Alla vigilia dell’approdo a Montecitorio del testo della riforma sulla cittadinanza, lo “Ius scholae”, previsto per il 29 giugno, in piazza Capranica a Roma è andato in scena un ‘matrimonio simbolico’. Ma lo ‘sposo’, l’Italia, spiegano gli organizzatori, “non si è ancora presentato”, mentre ad attendere ci sono “un milione di giovani che ancora non sono riconosciuti e restano senza diritti“. Lo Ius Scholae permetterebbe a chi nasce in Italia da genitori stranieri, residenti regolari, o a chi arriva entro e non oltre i 12 anni di età, di poter acquisire la cittadinanza dopo aver frequentato un ciclo scolastico quinquennale. O su richiesta dai genitori, o dello stesso minore, entro due anni dal compimento del 18esimo anno di età.
“Ti aspettiamo all’altare”, hanno rivendicato gli attivisti della Rete per la riforma della cittadinanza, condividendo le ‘promesse nuziali’, simbolo delle aspettative di cambiamento in caso di approvazione della riforma, alla presenza di testimoni di nozze come la modella e attivista Bianca Balti e la designer Stella Jean. Ma anche di esponenti della politica, come il deputato M5s Giuseppe Brescia, presidente della commissione Affari costituzionali della Camera e primo firmatario del disegno di legge atteso alla Camera, e l’ex sottosegretario al ministero dell’Interno e deputato dem, Matteo Mauri.
“Italia, promettimi che 877 mila studenti riceveranno la cittadinanza, che mi considererai uguale ai miei compagni, che potrò andare a votare per la prima volta, che potrò indossare la maglia degli azzurri e non dovrò più stare in panchina”, hanno rivendicato i giovani attivisti durante il matrimonio simbolico.
Certo, resta il nodo dei numeri in Aula e dei tempi stretti che restano fino alla fine della legislatura: “Se c’è reale volontà politica di andare fino in fondo? Noi ce la stiamo mettendo tutta, l’obiettivo è approvare il ddl entro l’estate a Montecitorio e poi ottenere il via libera del Senato senza modifiche. Tornare alla Camera, in caso di cambiamenti, finirebbe per mettere in pericolo la legge”, spiega Brescia. Mauri concorda: “Sbagliammo 5 anni fa con lo ius soli a non mettere la fiducia, ora è tempo di approvare la legge. Vedremo a che punto ci potremo spingere, vogliamo migliorarla in Aula, ma dovremo fare i conti con i numeri e i necessari accordi politici”, ammette Mauri, di fronte a chi chiede che la legge sia emendata, per esempio permettendo a chi ha già terminato un ciclo scolastico di ottenere la cittadinanza. “In totale sarebbero un milione e mezzo le persone che potrebbero beneficiare della norma, se questa fosse retroattiva“, spiegano gli attivisti.

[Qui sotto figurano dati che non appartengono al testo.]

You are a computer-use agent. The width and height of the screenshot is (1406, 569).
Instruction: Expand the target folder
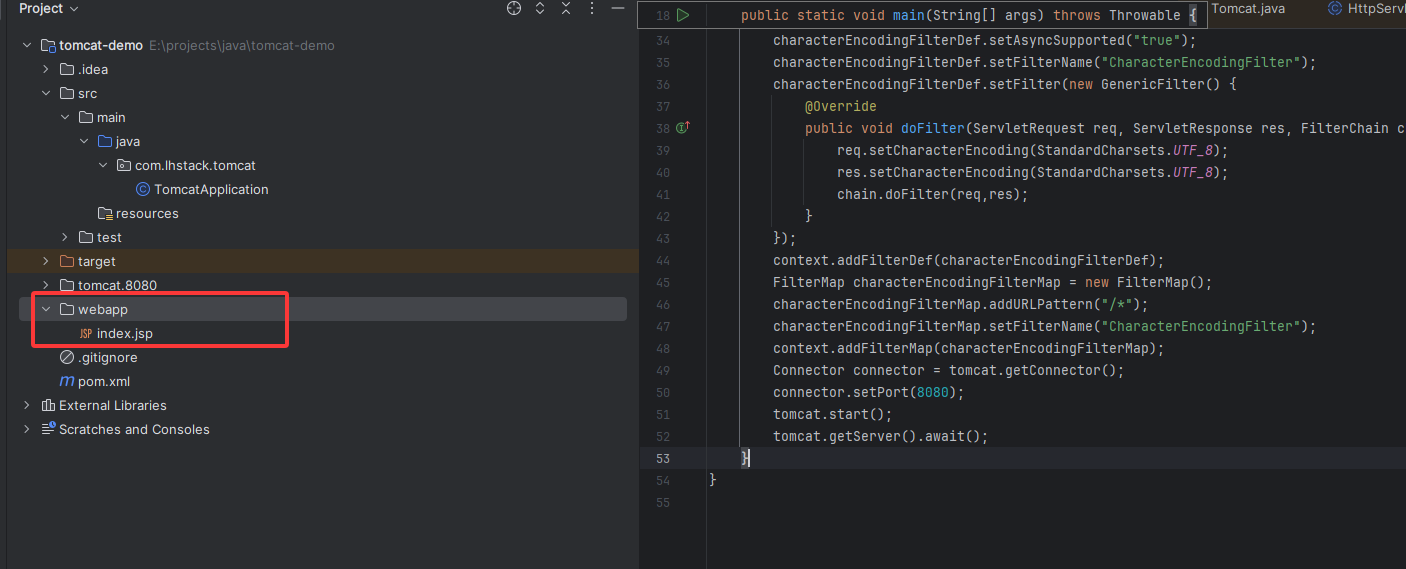click(46, 262)
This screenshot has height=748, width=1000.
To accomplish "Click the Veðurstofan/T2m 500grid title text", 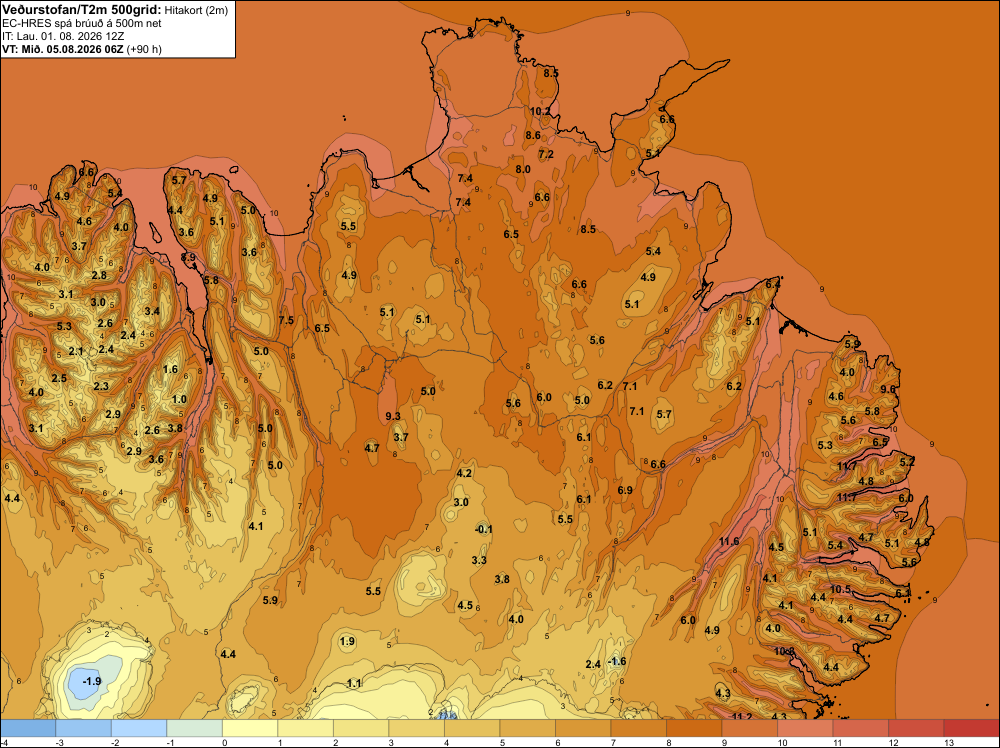I will 81,10.
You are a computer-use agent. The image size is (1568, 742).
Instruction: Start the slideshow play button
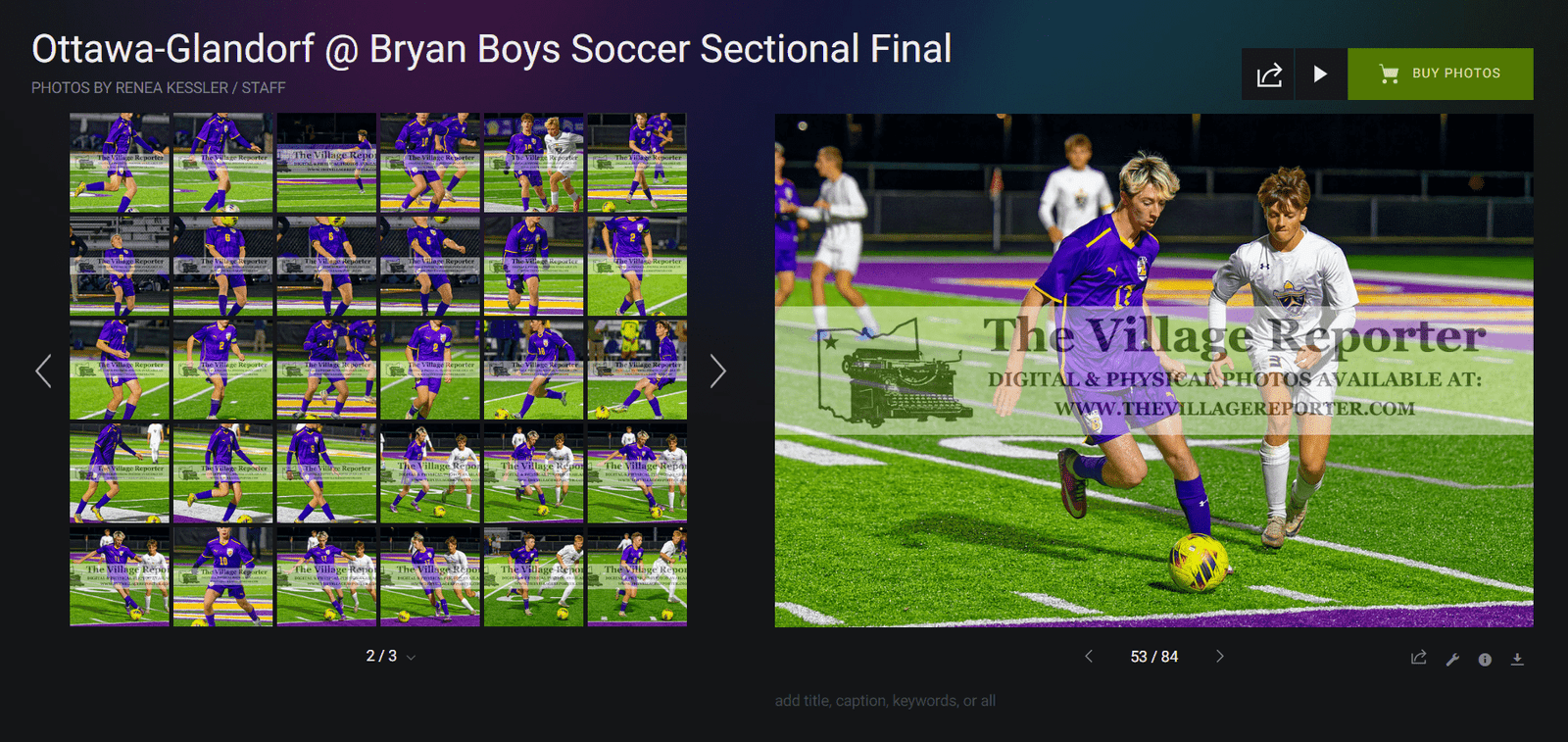(x=1321, y=74)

“Per i miracoli ci stiamo attrezzando, ma intanto sarà necessario ottenere il via libera di Montecitorio”, replica Brescia. Anche perché resta l’ostruzionismo di Fratelli d’Italia e Lega, che hanno già presentato centinaia di emendamenti, molti provocatori, in commissione e preparano battaglia in Aula. “Cosa dire a Salvini e Meloni? Usano la repressione, la propaganda, la frustrazione di persone ignoranti per rimanere dove sono. Ma noi dobbiamo togliere loro questo palco e parlare con gli italiani, che devono riscoprire il potere del voto”, attacca la modella Bianca Balti.
A sperare che non si ripeta quanto accaduto cinque anni fa, quando lo ius soli fu fatto naufragare in Senato, è l’attivista Ada Ugo Abara, che il 24 giugno ha incontrato il presidente della Repubblica Sergio Mattarella insieme ad una delegazione ActionAid: “Non sappiamo ancora se il provvedimento avrà la maggioranza. Quello che sappiamo invece è che l’Italia delle persone è pienamente a favore di una riforma come lo Ius Scholae e anche dello stesso diritto di cittadinanza per nascita, come dimostrano i sondaggi recenti, che indicano che 6 italiani su 10 vogliono la riforma, anche tra chi vota partiti di centro destra”.
Non c’è più tempo per rinvii, questa è una battaglia per i diritti e i diritti non possono essere rinviati”, ha concluso Brescia.